I never told you this, but when I saw you after so many years, you were in the same immovable state. You couldn’t move forward. This made me hurt for you. You left my mind and heart scarred with what you made me see and feel. How is it that I still feel like an outsider? That makes me feel even guiltier for leaving you and for living my life here. I didn’t have a choice in the matter, so please forgive me. I was an infant being carried by my mother, over the border and into a refugee camp. I didn’t say bye to you because my chance of getting to know you was snatched away. But I’m older now, and I watch you endure time and time again. Helpless, I’m unable to take the pain away. I don’t even keep up with your news! It’s depressing and crippling to one’s soul. But I never forgot you Iraq. You never forgot me. I am my homeland. My homeland is me.
I tried to understand your hardships. I try. The Tigris and Euphrates flow like my tears when I see you through that damn television screen, but it’s the closest I can get to you. These are your tears and they are the compassion that keeps you alive in your struggle. These rivers flow through the creases that define you. I want to reach out to you and hold your hand. Sadly, I would hold a rough hand indented with deep lines that would tell stories full of distress and grief. I wish they would tell stories of anything besides the sorrow and torment that you experience. But I will listen to your stories, because I want to remember you. God made hearing the most important of all our senses, so I will listen. These senses are the pathway to our heart. When I listen to the words that you speak, I don’t hear the beautiful poetry that you’re known for. I don’t hear the oudbeing played in cafes or children running around playing soccer in the street. I hear sounds of bombs and gunshots as women and children scream. I also hear the overbearing voices of American and Iraqi politicians making decisions for you. Don’t you tremble with anger after hearing their lies about you? You have been silenced by them! No, you are patient. This is why I watch you in awe and admiration. You have never experienced a moment of freedom.
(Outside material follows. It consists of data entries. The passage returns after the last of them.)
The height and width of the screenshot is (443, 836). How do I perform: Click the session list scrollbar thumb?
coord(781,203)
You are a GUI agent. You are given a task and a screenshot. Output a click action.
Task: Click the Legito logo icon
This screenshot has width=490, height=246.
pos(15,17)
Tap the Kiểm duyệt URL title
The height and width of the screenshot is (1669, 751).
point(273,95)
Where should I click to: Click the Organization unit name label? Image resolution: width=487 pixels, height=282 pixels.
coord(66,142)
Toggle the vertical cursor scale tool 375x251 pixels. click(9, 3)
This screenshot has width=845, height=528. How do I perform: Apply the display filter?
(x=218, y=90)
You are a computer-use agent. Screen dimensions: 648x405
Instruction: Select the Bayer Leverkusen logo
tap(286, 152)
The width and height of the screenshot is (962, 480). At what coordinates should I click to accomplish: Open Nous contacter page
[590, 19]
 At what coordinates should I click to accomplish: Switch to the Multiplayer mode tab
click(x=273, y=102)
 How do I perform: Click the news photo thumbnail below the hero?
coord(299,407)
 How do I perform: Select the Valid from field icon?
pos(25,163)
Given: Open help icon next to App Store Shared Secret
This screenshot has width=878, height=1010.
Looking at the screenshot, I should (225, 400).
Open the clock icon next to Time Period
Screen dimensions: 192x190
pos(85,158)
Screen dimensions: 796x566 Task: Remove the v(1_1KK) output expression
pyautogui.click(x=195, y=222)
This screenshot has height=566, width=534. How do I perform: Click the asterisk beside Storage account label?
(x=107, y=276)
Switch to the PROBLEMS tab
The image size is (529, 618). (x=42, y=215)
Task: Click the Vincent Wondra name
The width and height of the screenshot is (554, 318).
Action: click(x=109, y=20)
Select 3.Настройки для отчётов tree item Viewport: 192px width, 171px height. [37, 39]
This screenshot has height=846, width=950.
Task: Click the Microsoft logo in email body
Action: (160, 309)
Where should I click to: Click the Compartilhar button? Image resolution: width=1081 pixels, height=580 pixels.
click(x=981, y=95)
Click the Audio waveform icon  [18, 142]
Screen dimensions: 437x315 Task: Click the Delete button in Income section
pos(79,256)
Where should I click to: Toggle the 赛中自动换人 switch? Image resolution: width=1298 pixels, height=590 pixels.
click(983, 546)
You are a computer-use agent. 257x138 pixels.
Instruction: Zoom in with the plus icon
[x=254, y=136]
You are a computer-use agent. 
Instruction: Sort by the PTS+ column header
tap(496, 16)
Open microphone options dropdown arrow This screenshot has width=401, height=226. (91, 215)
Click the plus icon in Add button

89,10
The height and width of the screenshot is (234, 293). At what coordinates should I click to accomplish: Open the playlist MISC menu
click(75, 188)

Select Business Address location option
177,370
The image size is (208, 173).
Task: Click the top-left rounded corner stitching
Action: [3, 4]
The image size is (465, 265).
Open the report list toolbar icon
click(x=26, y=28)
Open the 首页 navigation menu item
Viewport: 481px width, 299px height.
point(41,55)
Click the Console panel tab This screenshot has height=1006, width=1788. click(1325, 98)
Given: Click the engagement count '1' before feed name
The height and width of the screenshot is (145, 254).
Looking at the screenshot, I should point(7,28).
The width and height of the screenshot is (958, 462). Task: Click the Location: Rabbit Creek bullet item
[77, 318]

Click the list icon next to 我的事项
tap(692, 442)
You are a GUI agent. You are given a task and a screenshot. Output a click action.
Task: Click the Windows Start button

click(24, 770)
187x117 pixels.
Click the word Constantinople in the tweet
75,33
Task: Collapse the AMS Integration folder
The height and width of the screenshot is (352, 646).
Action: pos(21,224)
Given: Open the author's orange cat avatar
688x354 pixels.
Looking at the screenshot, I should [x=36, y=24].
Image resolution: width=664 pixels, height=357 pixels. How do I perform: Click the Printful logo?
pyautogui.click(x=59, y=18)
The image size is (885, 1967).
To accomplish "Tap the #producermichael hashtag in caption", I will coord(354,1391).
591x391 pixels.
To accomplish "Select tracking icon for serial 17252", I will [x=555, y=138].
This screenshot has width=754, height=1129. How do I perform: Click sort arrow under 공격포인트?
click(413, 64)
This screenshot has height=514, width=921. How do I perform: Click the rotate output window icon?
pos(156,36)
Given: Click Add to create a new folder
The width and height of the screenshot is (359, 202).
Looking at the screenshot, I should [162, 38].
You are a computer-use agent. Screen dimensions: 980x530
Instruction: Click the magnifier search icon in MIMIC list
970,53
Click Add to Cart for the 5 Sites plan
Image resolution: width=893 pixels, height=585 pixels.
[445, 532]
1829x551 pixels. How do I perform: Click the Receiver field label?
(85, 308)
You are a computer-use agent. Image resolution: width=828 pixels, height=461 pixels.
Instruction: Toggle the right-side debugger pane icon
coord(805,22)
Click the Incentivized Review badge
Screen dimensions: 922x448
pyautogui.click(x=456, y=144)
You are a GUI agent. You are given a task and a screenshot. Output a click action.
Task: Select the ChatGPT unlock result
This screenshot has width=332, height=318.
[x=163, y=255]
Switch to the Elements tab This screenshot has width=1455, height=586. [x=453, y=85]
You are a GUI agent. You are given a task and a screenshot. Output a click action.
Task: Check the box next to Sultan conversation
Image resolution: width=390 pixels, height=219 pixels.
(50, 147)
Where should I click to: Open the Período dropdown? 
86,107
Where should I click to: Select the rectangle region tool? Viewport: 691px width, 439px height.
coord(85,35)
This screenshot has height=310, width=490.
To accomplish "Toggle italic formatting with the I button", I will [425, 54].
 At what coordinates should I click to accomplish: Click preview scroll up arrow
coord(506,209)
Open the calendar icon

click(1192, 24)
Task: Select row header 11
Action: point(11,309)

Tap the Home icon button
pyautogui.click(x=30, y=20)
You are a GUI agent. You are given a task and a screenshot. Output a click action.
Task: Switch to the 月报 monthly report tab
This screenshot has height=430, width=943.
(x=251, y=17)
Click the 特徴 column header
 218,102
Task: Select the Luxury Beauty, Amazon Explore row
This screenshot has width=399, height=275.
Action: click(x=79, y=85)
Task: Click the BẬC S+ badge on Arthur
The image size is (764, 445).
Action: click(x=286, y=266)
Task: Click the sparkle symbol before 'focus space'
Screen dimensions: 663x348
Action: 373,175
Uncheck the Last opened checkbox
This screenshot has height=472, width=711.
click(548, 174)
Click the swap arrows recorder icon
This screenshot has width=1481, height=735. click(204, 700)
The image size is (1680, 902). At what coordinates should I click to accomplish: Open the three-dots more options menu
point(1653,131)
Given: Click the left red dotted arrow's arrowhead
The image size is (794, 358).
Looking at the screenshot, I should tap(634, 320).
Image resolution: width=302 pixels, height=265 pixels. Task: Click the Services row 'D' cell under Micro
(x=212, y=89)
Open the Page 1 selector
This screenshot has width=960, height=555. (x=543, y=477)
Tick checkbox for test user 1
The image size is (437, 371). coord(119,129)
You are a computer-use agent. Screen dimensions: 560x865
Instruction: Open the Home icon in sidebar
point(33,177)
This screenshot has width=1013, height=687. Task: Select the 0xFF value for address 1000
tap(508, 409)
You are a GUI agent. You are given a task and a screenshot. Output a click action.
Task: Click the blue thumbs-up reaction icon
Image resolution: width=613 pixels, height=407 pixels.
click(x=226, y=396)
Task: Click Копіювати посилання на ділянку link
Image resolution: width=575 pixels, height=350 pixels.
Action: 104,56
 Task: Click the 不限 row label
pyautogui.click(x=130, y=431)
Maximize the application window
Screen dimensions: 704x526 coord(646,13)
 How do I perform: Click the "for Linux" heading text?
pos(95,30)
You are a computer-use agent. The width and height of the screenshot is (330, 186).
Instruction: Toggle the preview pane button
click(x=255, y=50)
You have never lived. But you continue to endure and tolerate. I can only attempt to have the strength and determination that you do. I truly look up to you.
I always wished to take the pain away and hold you in my hands, but it is you that has been holding me all this time. You have taught me to be strong, patient, and enduring. I pray for you Iraq, but more importantly- I thank you. When we meet again I will be able to hold my tears back and raise my head high and proud. So I’m writing to you, to let you know that you’re with me, because of everything that you have made me.